_Aim of the exercise_: Pull out every line of the items below that contains the word "width", and copy each one as it appears.

_Data supplied_:
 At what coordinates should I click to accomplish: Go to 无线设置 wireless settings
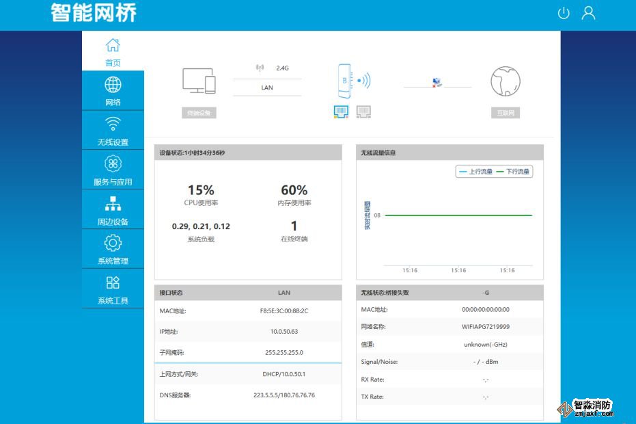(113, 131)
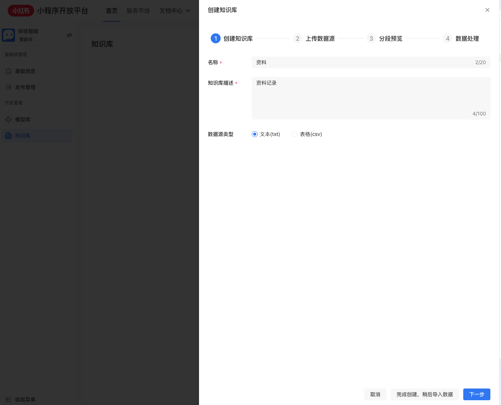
---
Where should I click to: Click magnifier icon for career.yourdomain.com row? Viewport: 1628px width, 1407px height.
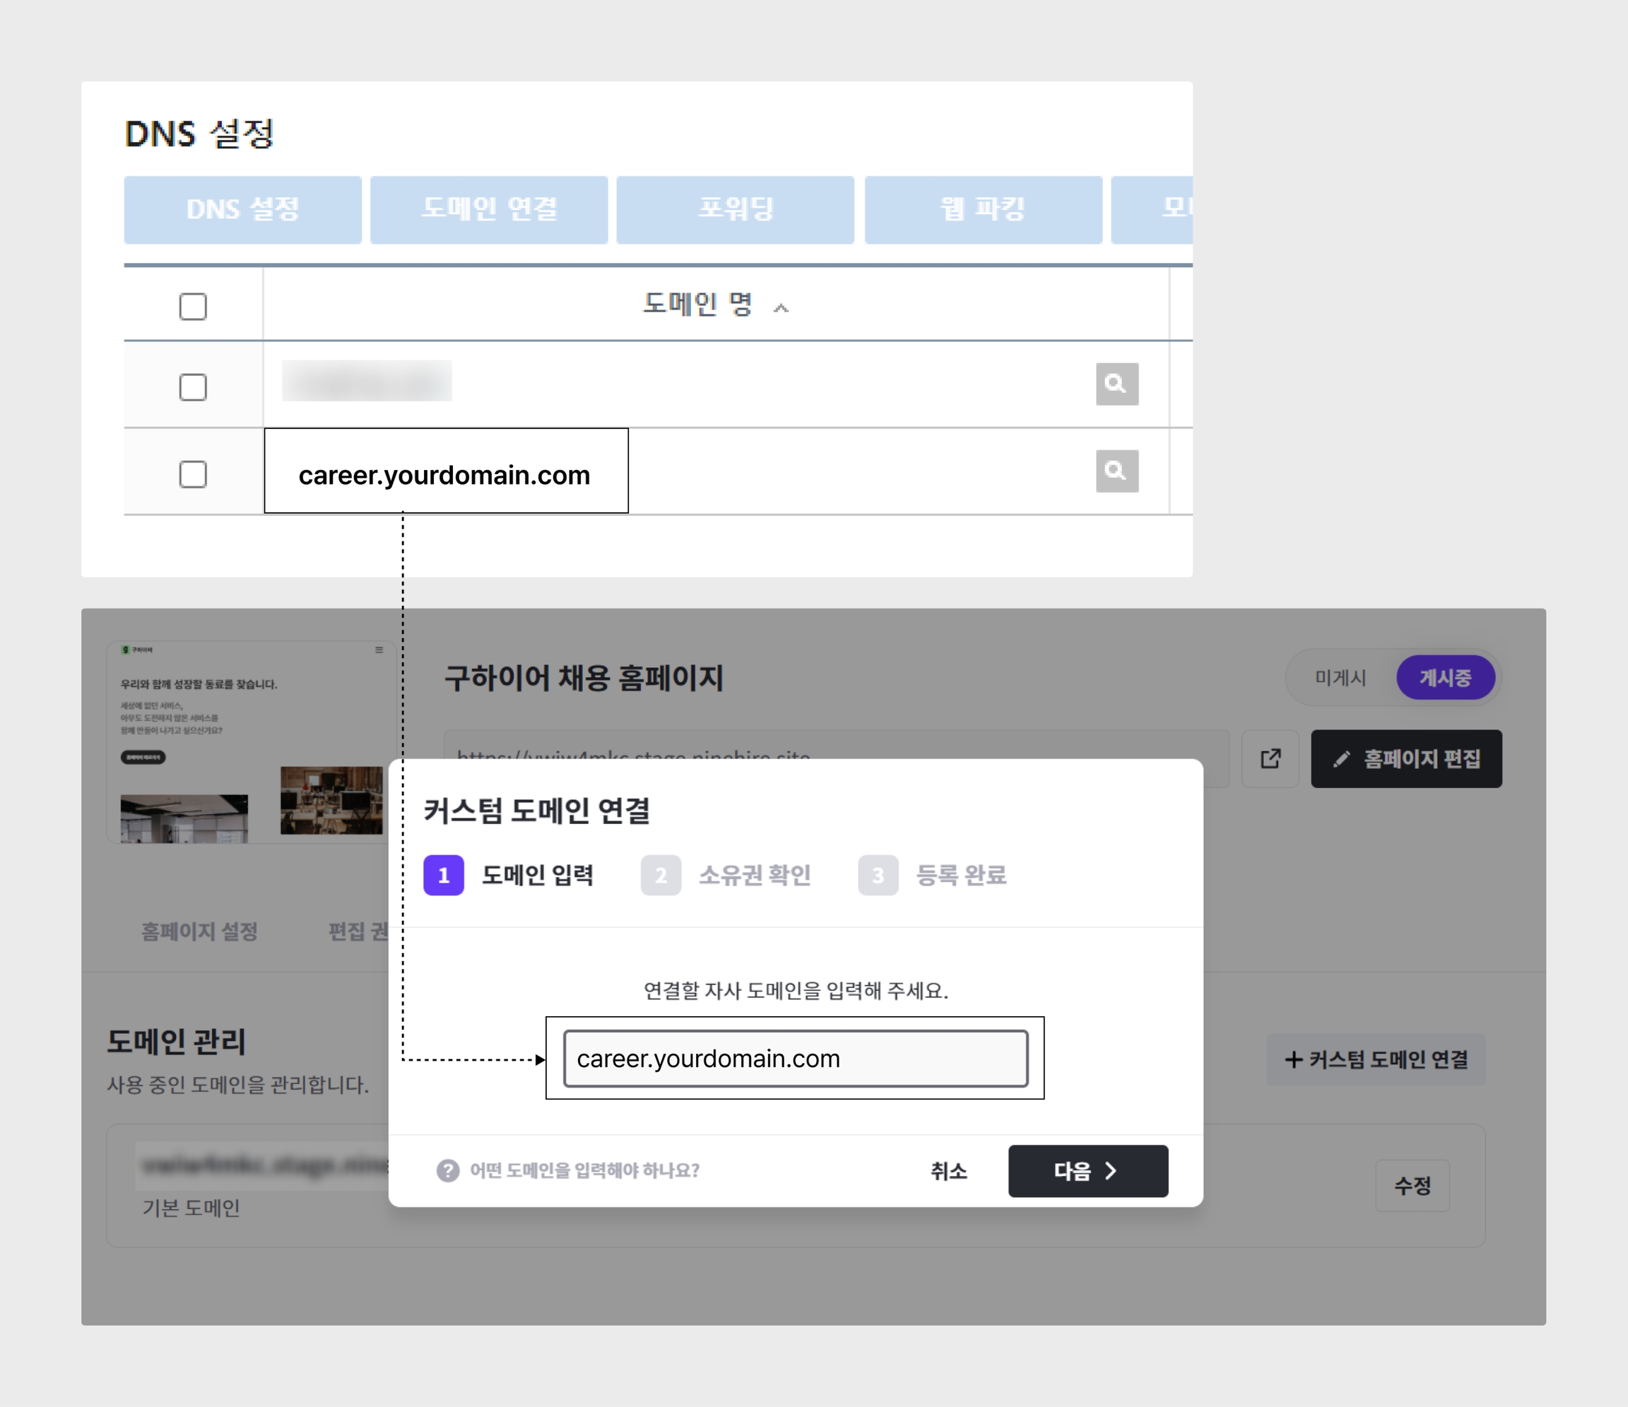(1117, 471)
==
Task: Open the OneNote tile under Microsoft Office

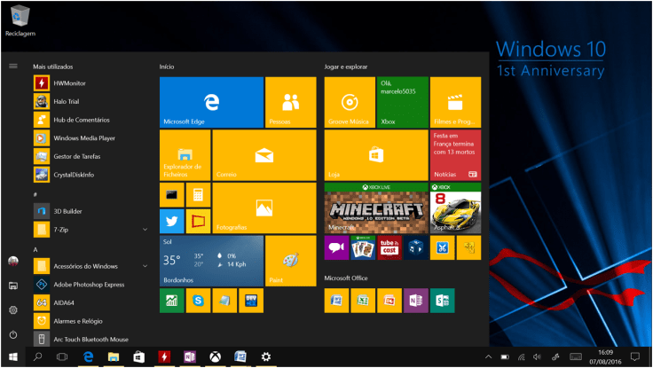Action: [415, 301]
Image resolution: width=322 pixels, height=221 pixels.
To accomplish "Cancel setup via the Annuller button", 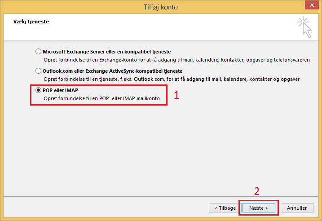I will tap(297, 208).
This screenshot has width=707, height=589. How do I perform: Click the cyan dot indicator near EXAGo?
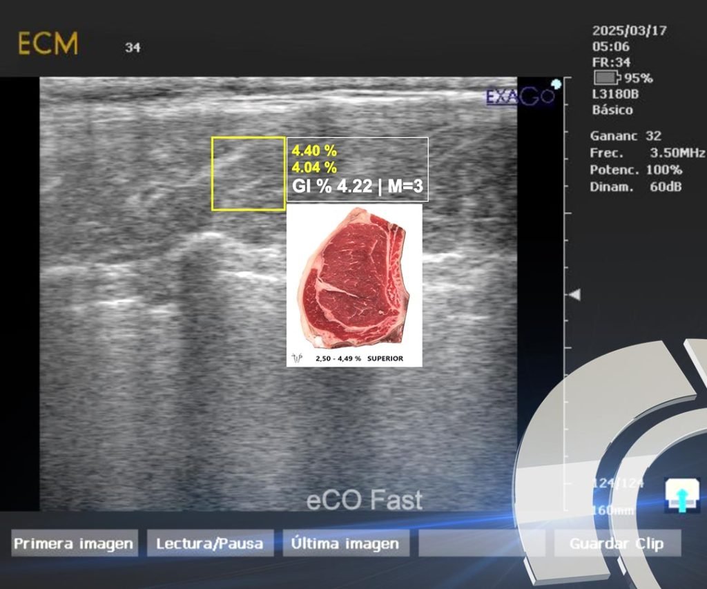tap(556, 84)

_Task result_:
Where should I click to: Click magnifier icon for career.yourdomain.com row? Viewport: 1628px width, 1407px height.
Image resolution: width=322 pixels, height=221 pixels.
This screenshot has width=707, height=589. How do I perform: Click the cyan dot indicator near EXAGo?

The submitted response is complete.